Marie highlights that cisgender people (individuals whose identified gender corresponds with their birth sex) find their identity through things they generally enjoy and don't have to justify.

"As trans people, it's almost the exact opposite," Marie says. "You try to find your identity through things you don't necessarily enjoy because you don't want to be cast to the wolves so to speak."

Grindberg and Marie also explain there is no "coming out story" for transgender people.

"We do not have a coming out story. It's visible when we walk into our former office or our former place of employment or run into a former friend," Marie says. "We don't get to say, 'hey guess what?' Others immediately see, and they immediately react."

Everyday misgendering

Josie Ramsay, a 31-year-old transwomen who moved to Fargo from Duluth last July remembers cisgender people's reactions once she began her transition in 2015.

"It was a lot explaining who I am over and over again," she says. "People wouldn't say anything in person, but unfortunately I would receive negative Facebook messages and things of that nature when they wanted to speak their mind."

Now working as a registered nurse at Prairie St. John's in Fargo, her patients sometimes misgender her saying things like "You're a hard-working man."

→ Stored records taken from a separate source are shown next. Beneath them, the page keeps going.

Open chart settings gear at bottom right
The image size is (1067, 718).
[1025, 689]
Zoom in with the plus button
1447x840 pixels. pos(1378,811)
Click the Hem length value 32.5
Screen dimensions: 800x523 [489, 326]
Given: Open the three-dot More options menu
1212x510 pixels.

"You have to have patience and gently redirect them," Ramsay says. "If you don't take that time then you're never going to get that result, but I try to remember that you can only control how you react to people."

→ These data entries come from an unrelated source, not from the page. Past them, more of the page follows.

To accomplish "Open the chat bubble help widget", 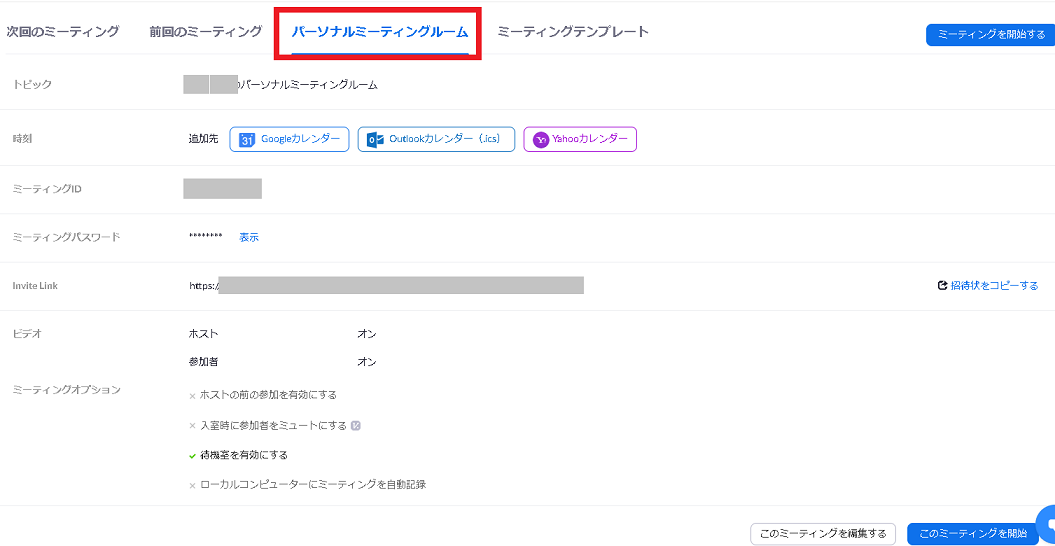I will [1046, 524].
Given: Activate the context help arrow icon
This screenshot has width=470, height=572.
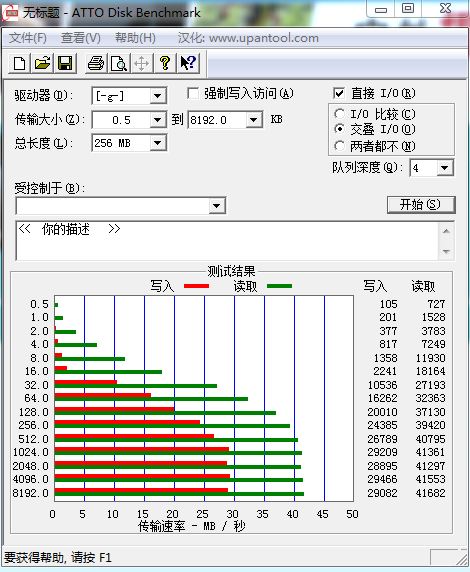Looking at the screenshot, I should (188, 63).
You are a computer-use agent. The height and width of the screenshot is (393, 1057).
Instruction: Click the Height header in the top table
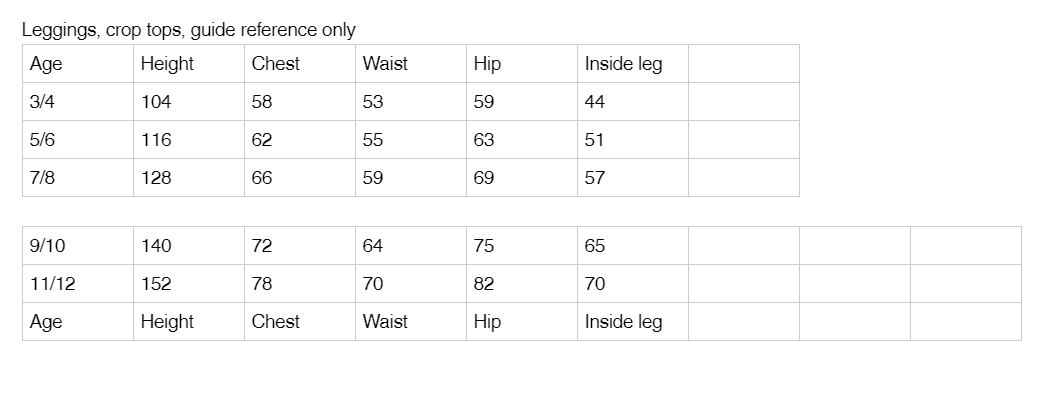189,64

Other times Marie points out that cisgender people's confusion or aggression can vary from passive to outright physical violence.

"What's interesting is a lot of times when that happens we are often alone," she says. "I can be with my best friend - my ally - and I could be experiencing aggression, not microaggression (like when a person uses the wrong pronoun) but physical aggressions that the ally wouldn't even recognize."

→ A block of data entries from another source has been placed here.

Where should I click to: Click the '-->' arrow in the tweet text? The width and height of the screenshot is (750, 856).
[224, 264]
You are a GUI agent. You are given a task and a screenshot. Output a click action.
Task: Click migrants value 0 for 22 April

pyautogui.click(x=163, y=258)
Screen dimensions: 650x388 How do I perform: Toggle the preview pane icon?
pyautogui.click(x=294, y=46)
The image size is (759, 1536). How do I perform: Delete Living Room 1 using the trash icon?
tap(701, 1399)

For example, Marie says this happens when she and her cisgender ally go out to a local restaurant where the waiter or others in the restaurant decide to share their opinion. (For example, a person could say that they believe being transgender is a mental illness.)

"The microaggression is within the ally who is realistically still trying to justify whether or not their friend had a 'valid transition'," she says. "Instead of actually thinking about 'I'm here for this human', they are thinking about "should I be here for this human?'."

Marie admits that often people aren't aware of this hidden struggle.

"Sometimes people are not aware that they are still wrestling with 'How do I feel about my friend?' versus just accepting their friend," she says.

So how do we change that?

"People who are uncomfortable can keep in mind that they are experiencing half of the discomfort that we experience in that moment," Marie says.

At the Women's March in January, Grindberg and Marie say the transgender community walked with other marginalized groups from the Native American community, people with disabilities and area Muslims.

"Like us, these groups get sent through the wringer," Marie says.

But Grindberg, Marie and Ramsay are still hopeful about the further acceptance of transgender people in the immediate Fargo-Moorhead community. When Ramsay moved from Duluth during the community's pride weekend, she says she was pleasantly surprised. In fact, Ramsay says Prairie St. John's is holding an inservice this month to talk about transgender issues and how they can create a more inclusive work environment.

Grindberg and Marie say there are ample opportunities to get to know the transgender community in Fargo-Moorhead. Opportunities include attending an event hosted by the local Tristate Transgender group or volunteering at Pride Collective and Community Center, 1105 First Avenue S., Fargo.

"Step one if you want to be our ally, is get to know us on our level of interests. Buy us a drink. Talk to us about our day. Find a common interest with us. Date us. Hire us. Be our authentic friend. Let us cry on your shoulder," Marie says. "And you better cry on ours as well. Don't let us become homeless. Don't let us experience hate alone."